I need to optimize parameters of a Gaussian shaped function to best fit my data points using maximum likelihood.
I first make an initial estimate for the parameters (mu, sigma and peak) and apply a gradient descent (fmincon in Matlab) algorithm to optimize these parameters.
The cost function is the sum of the negative log values of probabilities of observing each data point given the model parameters and the model noise parameter.
sum(-log( normpdf( Y - model( X, params) ,0,error_sigma) ));
where, Y: observations
normpdf : normal probability densitiy function.
model: a function that takes the x values and parameters to be optimized
params : parameters of the model
error_sigma : noise of the data
I optimize the model parameters and the noise parameter simultaneously to obtain highest -loglikelihood values.
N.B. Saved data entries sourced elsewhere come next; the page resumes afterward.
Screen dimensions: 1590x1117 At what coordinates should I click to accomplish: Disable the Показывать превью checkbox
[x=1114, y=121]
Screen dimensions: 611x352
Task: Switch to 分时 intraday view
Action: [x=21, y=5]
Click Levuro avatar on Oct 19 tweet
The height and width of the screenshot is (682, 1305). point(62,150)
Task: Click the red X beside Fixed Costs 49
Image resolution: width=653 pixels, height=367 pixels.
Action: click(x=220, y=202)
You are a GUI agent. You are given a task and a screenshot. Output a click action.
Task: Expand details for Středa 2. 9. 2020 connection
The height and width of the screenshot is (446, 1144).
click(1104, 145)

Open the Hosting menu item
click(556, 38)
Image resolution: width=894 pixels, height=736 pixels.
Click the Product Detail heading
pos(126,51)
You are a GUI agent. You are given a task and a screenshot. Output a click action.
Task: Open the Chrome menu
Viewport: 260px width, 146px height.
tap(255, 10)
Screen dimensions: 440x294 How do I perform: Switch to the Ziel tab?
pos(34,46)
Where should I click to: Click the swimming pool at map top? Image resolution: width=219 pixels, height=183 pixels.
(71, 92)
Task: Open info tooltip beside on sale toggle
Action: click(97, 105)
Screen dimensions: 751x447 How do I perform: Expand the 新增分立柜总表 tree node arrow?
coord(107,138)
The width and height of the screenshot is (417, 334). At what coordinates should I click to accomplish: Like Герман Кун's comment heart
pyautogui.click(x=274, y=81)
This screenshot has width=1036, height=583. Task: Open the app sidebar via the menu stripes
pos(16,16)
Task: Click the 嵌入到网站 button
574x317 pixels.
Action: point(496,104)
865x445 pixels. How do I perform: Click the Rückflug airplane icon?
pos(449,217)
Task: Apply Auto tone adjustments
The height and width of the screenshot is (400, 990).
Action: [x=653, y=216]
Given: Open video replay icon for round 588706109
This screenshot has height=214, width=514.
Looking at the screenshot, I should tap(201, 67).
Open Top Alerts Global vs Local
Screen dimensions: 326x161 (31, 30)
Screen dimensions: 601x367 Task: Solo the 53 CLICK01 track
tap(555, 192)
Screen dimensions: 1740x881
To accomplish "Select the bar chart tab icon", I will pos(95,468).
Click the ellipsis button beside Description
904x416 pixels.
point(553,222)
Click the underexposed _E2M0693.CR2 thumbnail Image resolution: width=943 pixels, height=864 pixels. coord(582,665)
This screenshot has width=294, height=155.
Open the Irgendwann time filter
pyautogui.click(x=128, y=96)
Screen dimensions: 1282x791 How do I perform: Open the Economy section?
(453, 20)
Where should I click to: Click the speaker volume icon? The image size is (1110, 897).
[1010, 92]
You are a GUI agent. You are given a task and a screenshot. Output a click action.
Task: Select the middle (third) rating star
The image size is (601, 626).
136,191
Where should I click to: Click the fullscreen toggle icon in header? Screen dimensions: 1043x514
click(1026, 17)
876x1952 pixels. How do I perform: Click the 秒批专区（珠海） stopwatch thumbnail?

I am puzzled by obtaining negative likelihood values. I would have estimated that -log of probabilities should always evaluate in positive values. However, the matlab function normpdf, especially for small spread values, returns probability values which are bigger than 1.
This is because the integral of the normpdf function does nearly never sums up to 1. Therefore I am thinking that I should be using the normal cumulative function for optimization, instead of normpdf in order to get valid loglikelihood values. However, the parameters never converges as good as the normpdf case, when I use normcdf.
I hope I am clear.